Swiss soccer association members, club owners and journalists all claim the system is flawed. It failed to generate any interest in the lower two playoffs. "We figured out after just one season that the system was bad," sums up Roger Mueller, the association's spokesman. "The system only works if all 16 league clubs have suitable facilities with a potential of 10,000 fans. If you don't have this criteria, it just won't work."

Plagued by inefficiency

In the early 1980s, 12 clubs played in the Swiss premier league. When the expansion proposal came up, the heads of the bigger clubs in Basel and Zurich opposed the idea, similar to what happened in the Israeli league.

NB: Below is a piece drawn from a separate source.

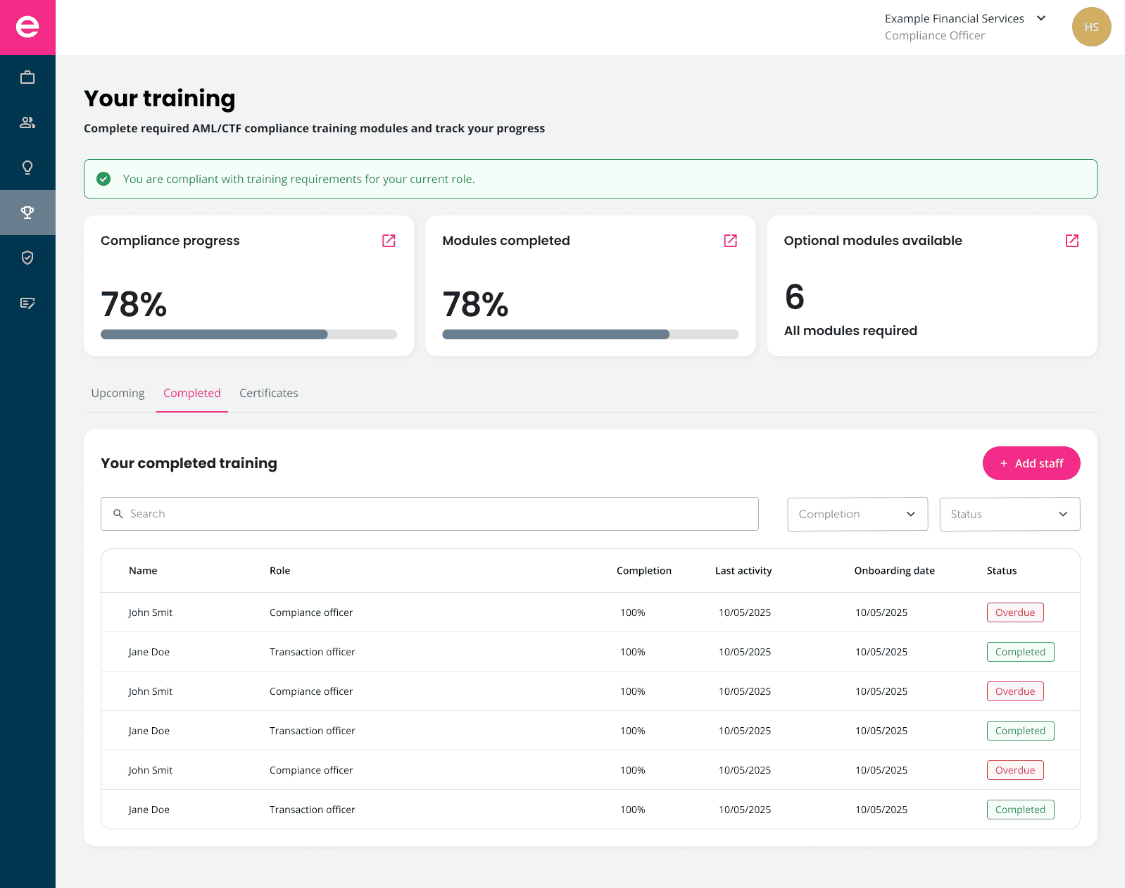Click the HS user avatar

(1091, 27)
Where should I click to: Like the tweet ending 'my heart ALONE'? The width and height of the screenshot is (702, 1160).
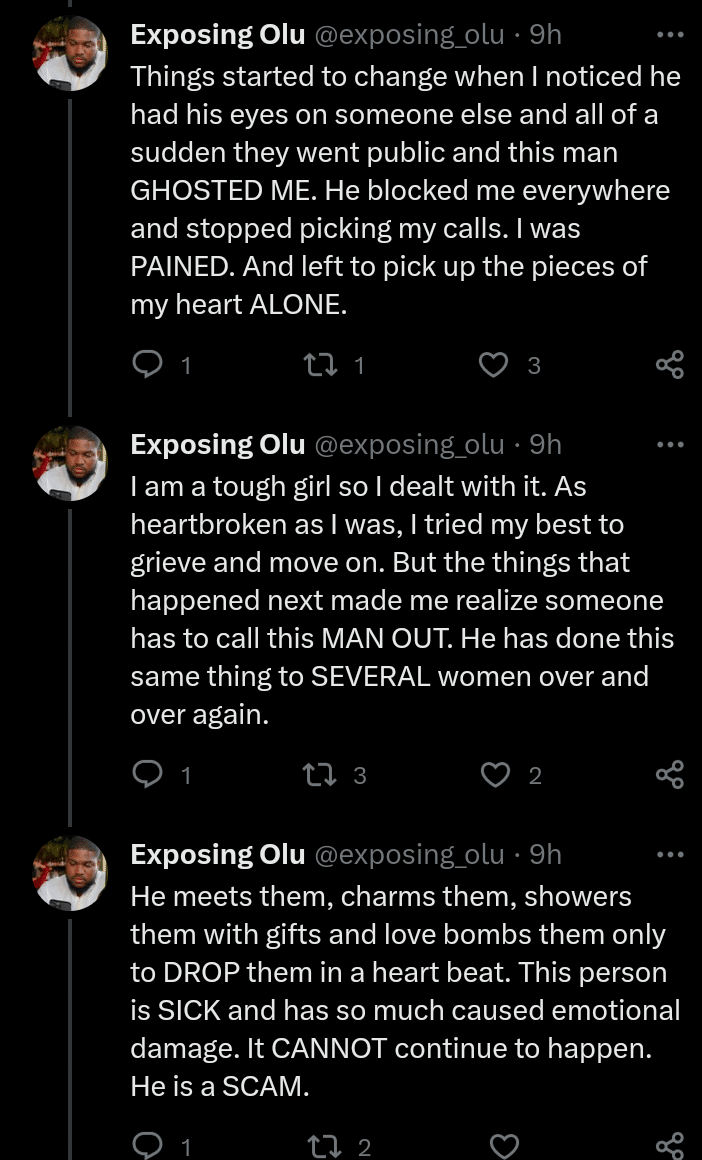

And they, too, had to yield eventually. The system introduced in 1986 added other dimensions: dividing team points after two rounds in half with rounding up and a three-tiered playoff system encompassing the top six teams, the next four and the bottom six - just as Luzon devised.

"The 16-team plan was quickly revealed as inefficient," recalls Mueller. "The middle and bottom playoffs didn't interest the media at all, and it was clear we'd have to make immediate changes." He says you can't find 16 teams in Switzerland with suitable facilities "to allow us to sell this product to the fans and raise the level of play." Rather, he says, the league had a handful of teams with financial woes who couldn't meet the necessary budget to make them more attractive. "In short, it didn't work and we had to revamp."

After one dull season the special team went back to the drawing board and cut the league back down to 12 teams and a two-tier playoff system, under which the bottom six clubs played against the top six teams of the second division. That plan also proved a definitive failure with the media and ended up in the dustbin.

Dangerous dreams

"The plan did have some positive aspects," asserts Mueller. "The fight over the championship became gripping because any team with a decent budget had a shot at winning. The problem was that owners started taking financial risks, and some of them paid a heavy price." He says that "Lugano was the first to go bankrupt, followed by Sport Zurich and Servette. It really hurt our soccer."

In 2004, SFA president Ralph Zloczower convened his secretariat, which voted to downsize the league to 10 teams and eliminate the playoff system. "The central reason," Zloczower said when he opened the meeting, "is simply because it doesn't happen in any other country in Europe. We tried to change, but it didn't help." The Swiss, whose hosting the recent Euro 2008 tournament revived the expansion question, may well be interested in seeing what happens in the Israeli experiment Luzon has cooked up.